Investigating Soil Organic Carbon Dynamics in Long-Term Lysimeter Systems

The balance between soil organic carbon (SOC) input and mineralization is fundamental to understanding the potential of agricultural soils as carbon sinks. Isotopic signatures (δ¹³C, δ¹⁵N) are effective tools for investigating carbon turnover, particularly when distinct differences exist between SOC fractions or inputs and outputs, such as those between C3 and C4 plant-derived carbon. This study utilizes long-term data from a large field lysimeter system to explore SOC dynamics in loess and sandy soils.

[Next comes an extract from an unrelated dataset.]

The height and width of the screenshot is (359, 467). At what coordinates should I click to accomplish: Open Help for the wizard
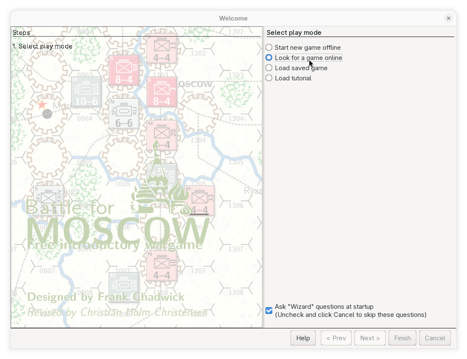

Established in 1980, the lysimeter station includes large lysimeters (3 m in diameter) with loess and sandy soils. For the four loess lysimeters, SOC-free, CaCO₃-containing loess sediments were used. In the three sandy lysimeters, the top 30 cm of soil was mixed with peat, incorporating 3.5% organic material by volume. Maize, a C4 plant, was cultivated in all lysimeters until 2024, with complete removal of above-ground biomass after harvest. Soil samples from 1980, 1995, and 1998 provide a timeline to track SOC changes. In 2024, soil sampling was conducted at three depths (0–30 cm, 30–60 cm, and 60–90 cm) using Göttinger Bohrstock probes, with five subsamples per depth composited into a mixed sample. Samples were dried, sieved, and analyzed for C and N content, as well as δ¹³C and δ¹⁵N, following carbonate removal. The lysimeters also recorded water leachate volumes, revealing significant differences in groundwater seepage rates between loess and sandy soils. Preliminary results indicate that loess lysimeters show SOC accumulation, while sandy lysimeters exhibit a net loss of SOC, likely due to peat mineralization. Leachate from loess lysimeters was free of dissolved organic carbon (DOC), whereas leachate from sandy lysimeters consistently showed a brownish color and substantial DOC content. Isotopic analysis enables the partitioning of SOC sources and provides estimates of peat loss.In 2024, Silphium perfoliatum was planted in half of the lysimeters to assess its influence on SOC accrual and isotopic dynamics.